Saved data entries:
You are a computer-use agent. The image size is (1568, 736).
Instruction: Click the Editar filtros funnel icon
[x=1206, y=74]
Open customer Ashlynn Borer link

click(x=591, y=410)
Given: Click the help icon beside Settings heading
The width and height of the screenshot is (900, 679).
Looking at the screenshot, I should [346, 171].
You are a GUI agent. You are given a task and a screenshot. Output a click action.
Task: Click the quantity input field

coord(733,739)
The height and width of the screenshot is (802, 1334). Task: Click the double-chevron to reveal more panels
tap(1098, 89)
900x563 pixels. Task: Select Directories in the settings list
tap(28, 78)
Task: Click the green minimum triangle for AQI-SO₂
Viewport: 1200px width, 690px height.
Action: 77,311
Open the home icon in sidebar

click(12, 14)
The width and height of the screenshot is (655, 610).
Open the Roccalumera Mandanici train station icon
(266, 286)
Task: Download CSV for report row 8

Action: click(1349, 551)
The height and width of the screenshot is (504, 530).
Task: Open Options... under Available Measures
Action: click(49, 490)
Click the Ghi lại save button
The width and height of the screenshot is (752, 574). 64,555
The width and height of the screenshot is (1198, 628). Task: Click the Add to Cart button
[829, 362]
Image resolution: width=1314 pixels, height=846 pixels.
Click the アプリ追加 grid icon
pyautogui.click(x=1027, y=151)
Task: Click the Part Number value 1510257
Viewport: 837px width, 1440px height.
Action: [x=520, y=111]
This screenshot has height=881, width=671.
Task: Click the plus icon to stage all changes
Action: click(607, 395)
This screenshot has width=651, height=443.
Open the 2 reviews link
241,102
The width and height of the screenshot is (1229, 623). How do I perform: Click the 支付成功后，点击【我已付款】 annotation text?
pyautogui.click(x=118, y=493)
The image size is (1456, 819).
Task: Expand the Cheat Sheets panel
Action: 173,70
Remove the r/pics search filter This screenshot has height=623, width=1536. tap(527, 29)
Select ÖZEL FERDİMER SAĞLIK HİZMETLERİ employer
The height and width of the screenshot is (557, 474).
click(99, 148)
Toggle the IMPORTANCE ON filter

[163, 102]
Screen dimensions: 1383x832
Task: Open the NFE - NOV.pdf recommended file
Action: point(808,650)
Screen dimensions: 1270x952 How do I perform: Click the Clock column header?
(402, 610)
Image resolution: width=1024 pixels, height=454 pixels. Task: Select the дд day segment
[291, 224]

**EXERCISE GOAL:**
Tally the lines of the records that hold the word "agent" and output only the total.

**WRITTEN ANSWER:**
2